→ **Job 1**
Reproduce word for word the part of the forum thread on reading into a tbb::atomic with the >> operator, from "I may have left" to "decided to try...".

→ **Reading passage**
__________________________________________________

No. You need to define a C++ operator '>>'. I did a verification and this is what I had:
...
...Error C2679: binary '>>' : no operator found which takes a right-hand operand of type 'tbb::atomic' (or there is no acceptable conversion)
...

Actually, a simple workaround works (!) and here it is:
...
tbb::atomic< char > q;
std::cin >> ( char & )q;
...
Note: Tested with VS 2005 and TBB v4.0 Update 3

Ouch, that hurts! I have a special place in my heart for atomics, and this is not how they should be treated, for various reasons, not all of them pedantic, even if at first sight that "simple workaround" seems to be working (I'm surprised that you didn't get scolded by the compiler for doing this?).

It's easy enough to define a specific istream overload instead, something like "static inline std::istream& operator>>(std::istream& is, tbb::atomic<char>& a) { char c; is >> c; a = c; return is; }", or something that actually compiles (it probably does, but I haven't tested), or something with templates to accommodate more types. But at the same time you probably wouldn't want that as a standard part of the library, because there's probably no simple way to specify memory semantics (I don't think a manipulator can be defined without bridging the whole family of stream classes?), which is relevant because there's a conflict between what probably applies (relaxed, which is cheap) and what's the safe default (sequentially consistent, which is expensive and is assumed above by the assignment operator), so it even seems better to define a regular function with an explicit name than a fancy-looking operator.

Hello there. Thanks for your answers. This is something that I decided to try, just to see what would happen and wanted to know your opinions.
Cheers!.

Cheers!

I may have left some doubt in my reply above: what was troublesome was the suggested workaround with a cast, but a local stream operator definition should be all right (if used wisely). Also, I've now "unvanished" the tbb::atomic template parameter "char" (using lt/gt references).

>>...This is something that I decided to try...

Raf, I think you're over-reacting because I also decided to try it, let's say just for interest... and I promise you that I will never-never again use ( char & ) cast with 'atomic'. Merry Christmas!

__________________________________________________

→ **Job 2**
Rewrite the entries from the line with "Viewport: 1456px width, 819px height." to the line with "Open Reports in the im(PROVE) card", putting "Settings" in place of "Reports" and changing nothing else. Give only those lines.

→ **Material to process**
__________________________________________________

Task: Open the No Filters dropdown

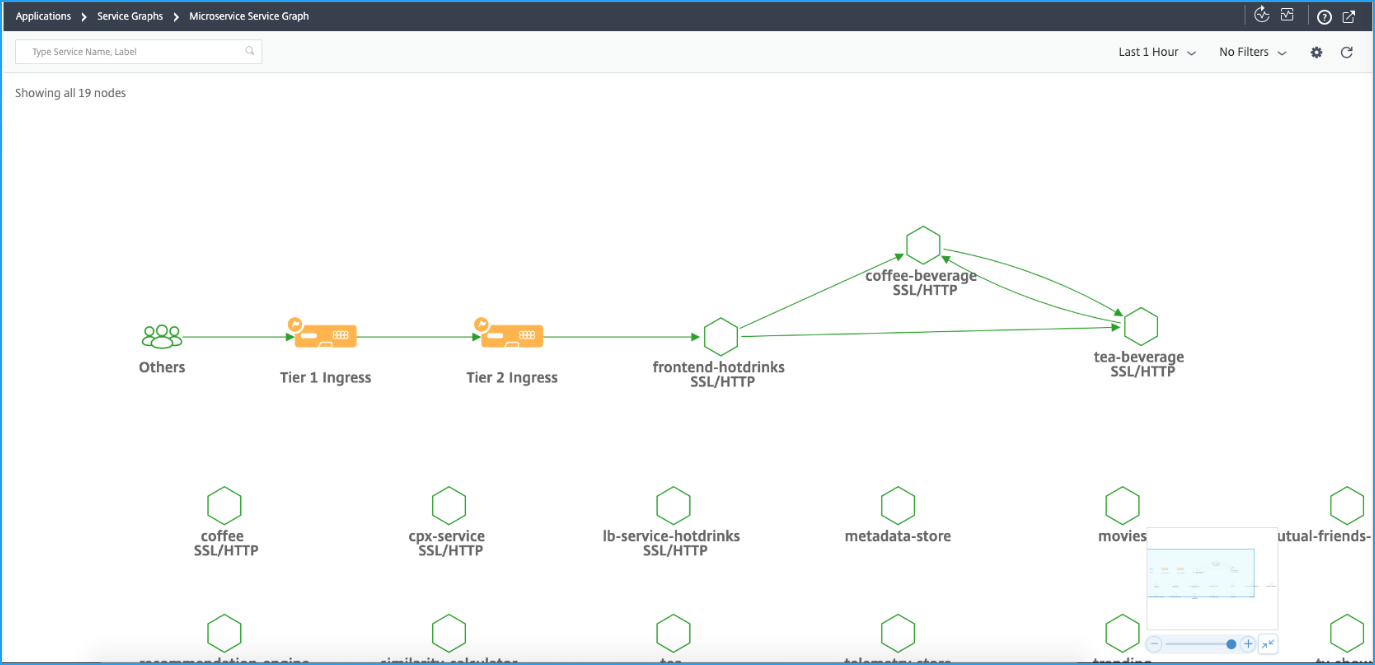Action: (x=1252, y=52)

__________________________________________________

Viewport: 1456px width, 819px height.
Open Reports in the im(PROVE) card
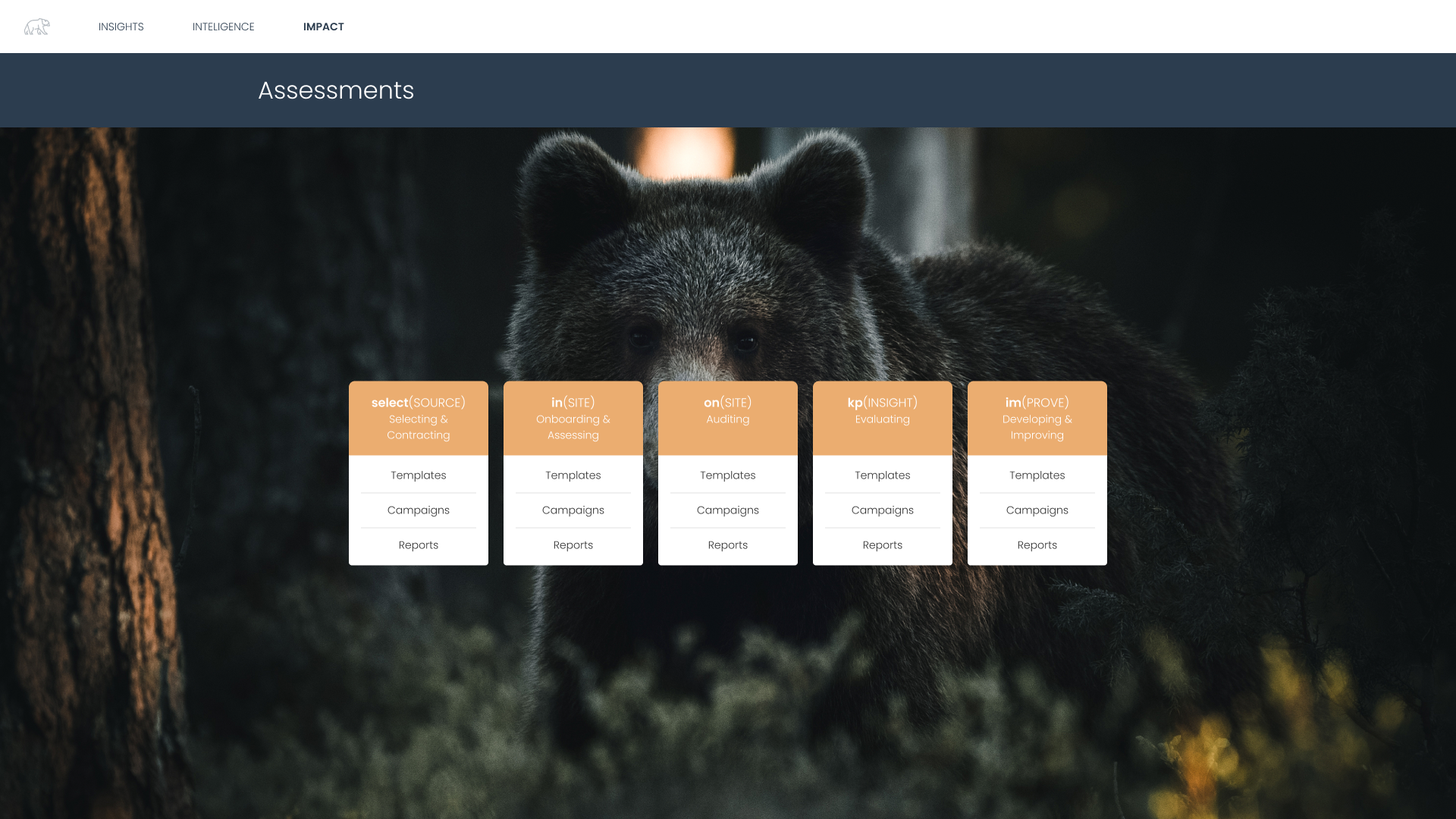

__________________________________________________

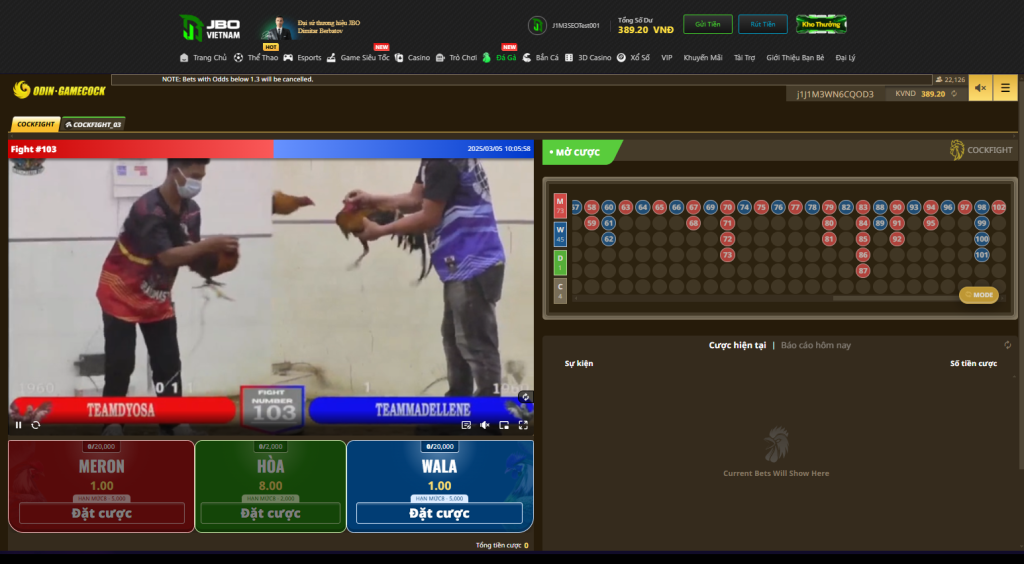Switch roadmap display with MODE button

__________________________________________________

→ **Correct result 1**
I may have left some doubt in my reply above: what was troublesome was the suggested workaround with a cast, but a local stream operator definition should be all right (if used wisely). Also, I've now "unvanished" the tbb::atomic template parameter "char" (using lt/gt references).

>>...This is something that I decided to try...

→ **Correct result 2**
Viewport: 1456px width, 819px height.
Open Settings in the im(PROVE) card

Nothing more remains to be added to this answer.